# THE PROBLEM
Gather all lines from the material that contain "Given".

# STORED DATA

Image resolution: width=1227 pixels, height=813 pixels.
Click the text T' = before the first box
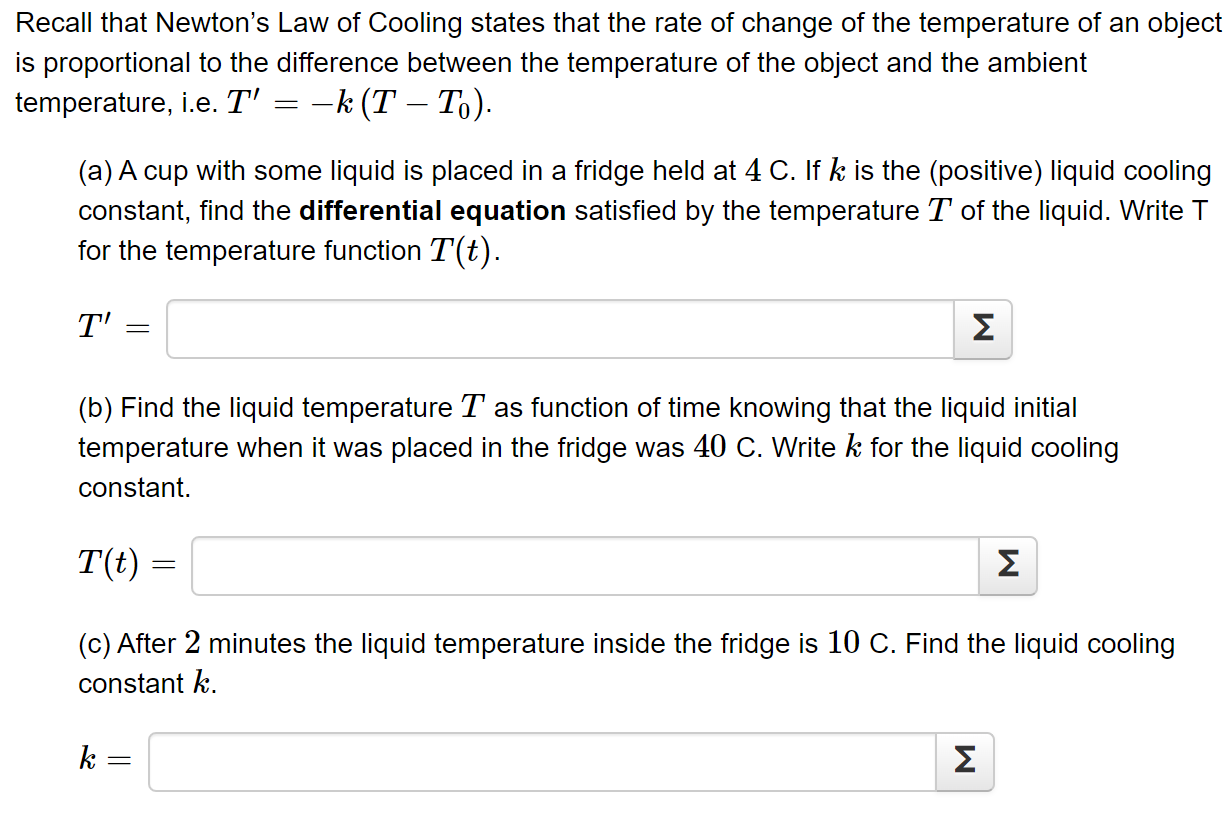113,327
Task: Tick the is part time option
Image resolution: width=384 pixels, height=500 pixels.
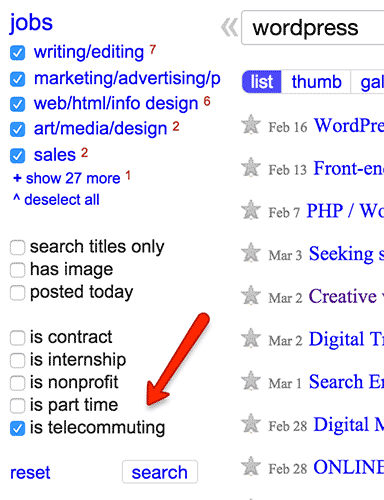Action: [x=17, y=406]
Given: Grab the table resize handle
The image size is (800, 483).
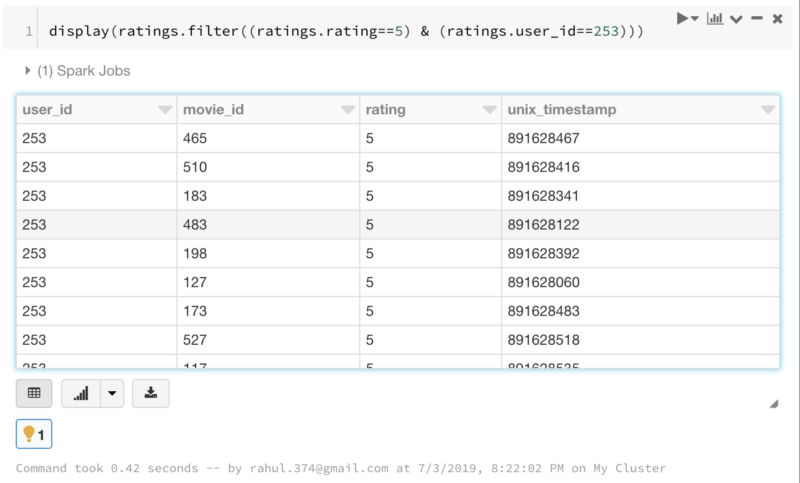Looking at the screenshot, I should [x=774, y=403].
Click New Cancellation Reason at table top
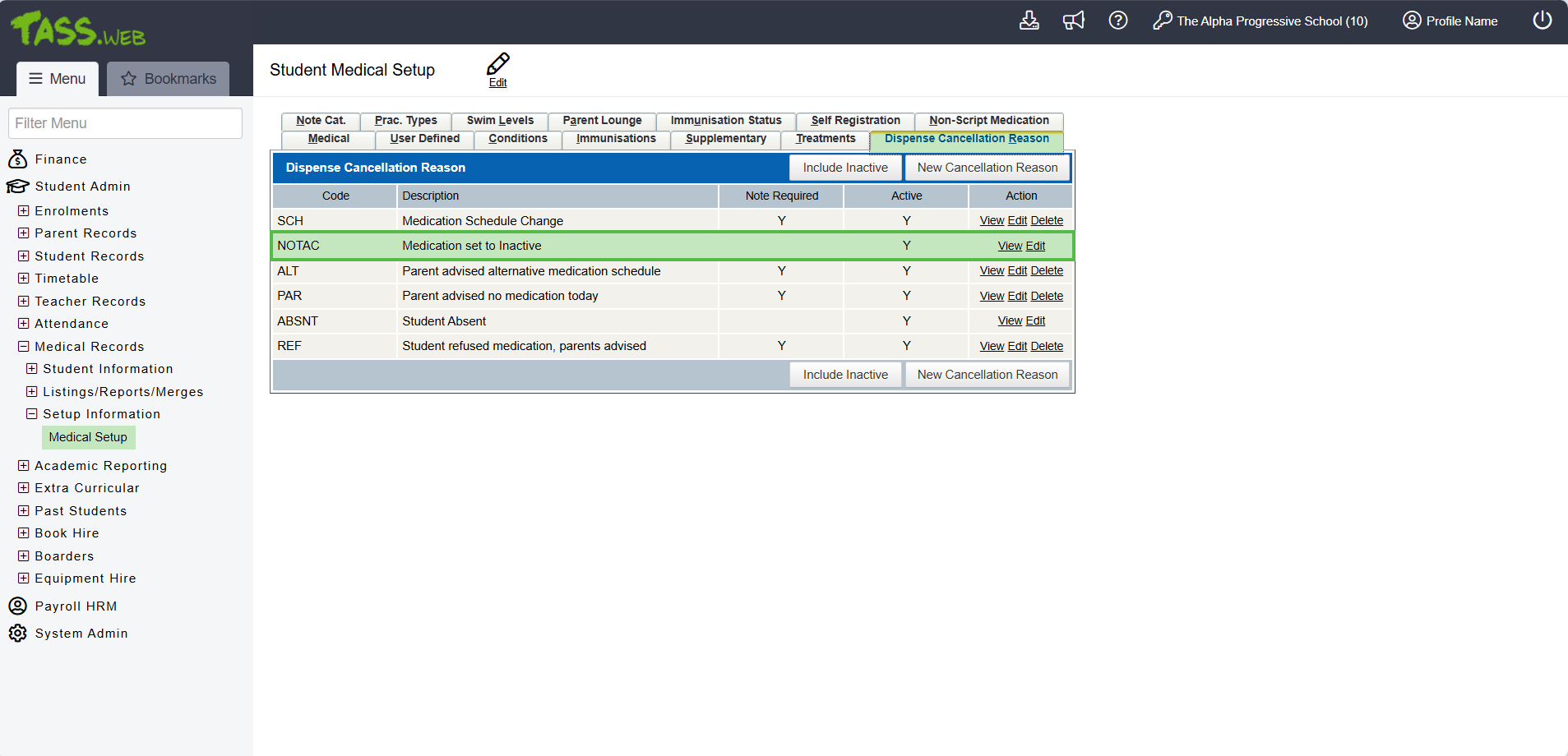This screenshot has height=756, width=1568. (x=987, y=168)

--

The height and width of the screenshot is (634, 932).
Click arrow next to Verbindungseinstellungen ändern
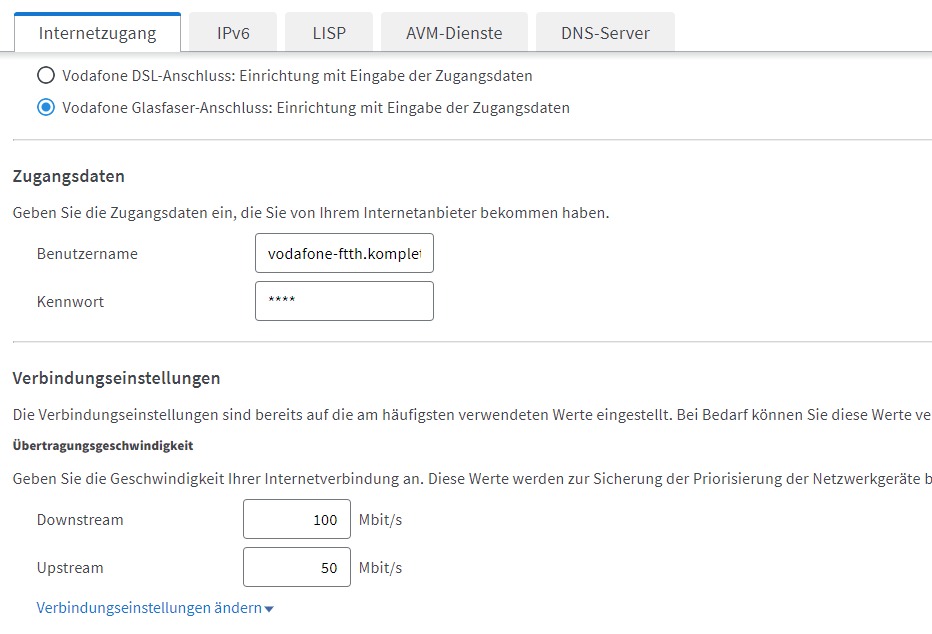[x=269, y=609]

---

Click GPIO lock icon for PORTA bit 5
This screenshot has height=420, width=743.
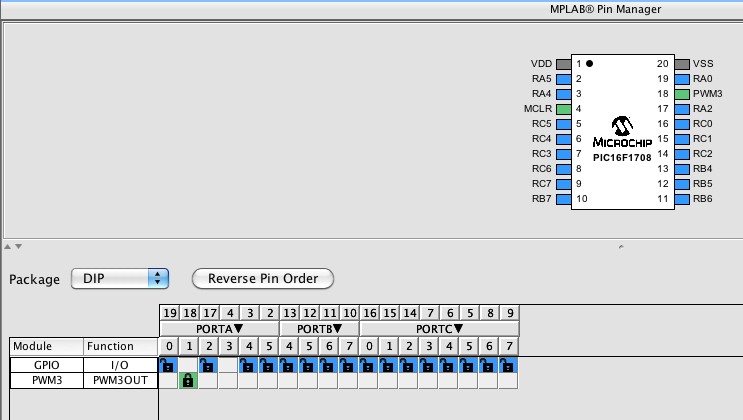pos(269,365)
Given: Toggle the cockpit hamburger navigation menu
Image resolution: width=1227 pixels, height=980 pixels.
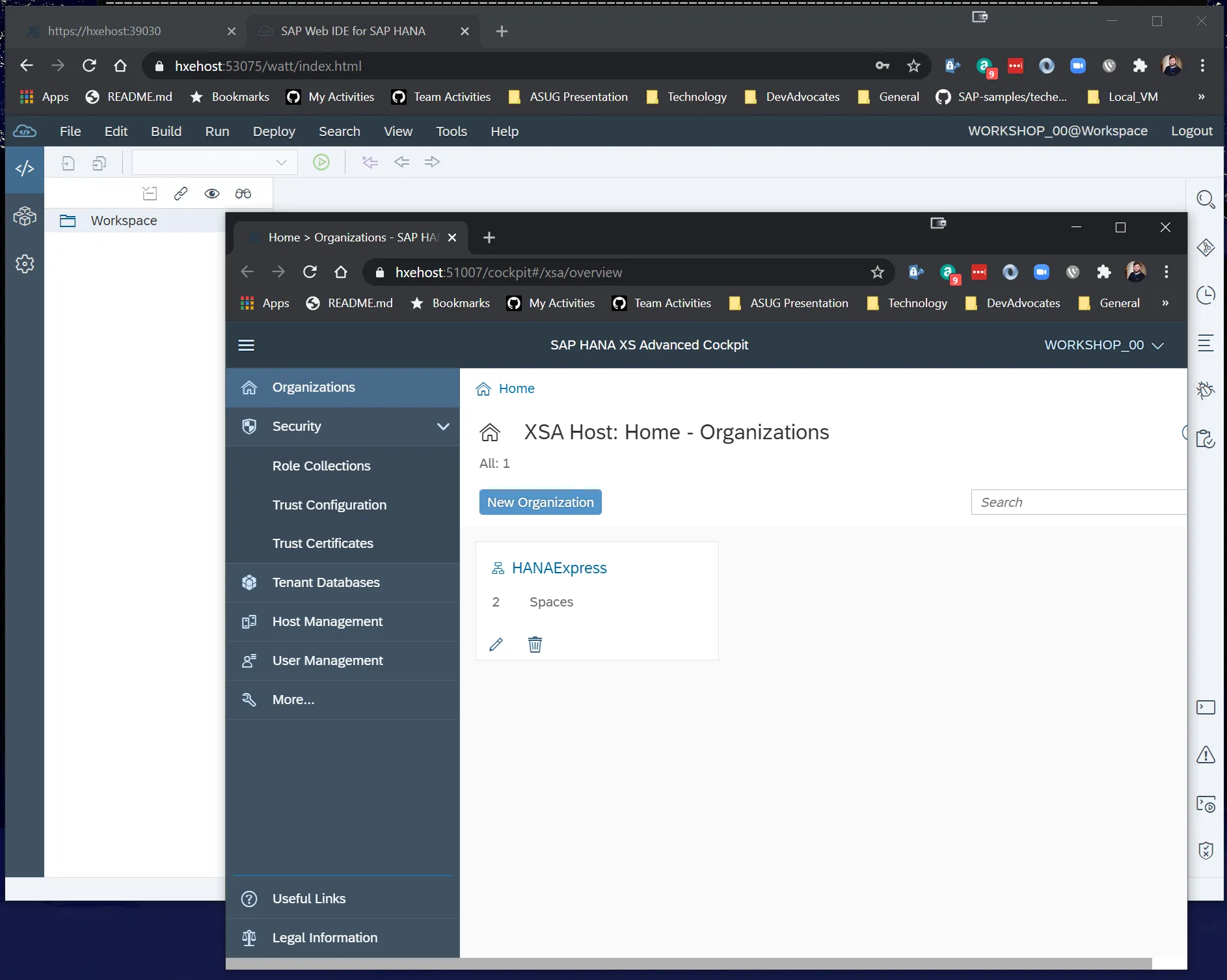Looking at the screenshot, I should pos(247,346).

# SOLUTION
Given: Grab the table resize handle
Given: Toggle the cockpit hamburger navigation menu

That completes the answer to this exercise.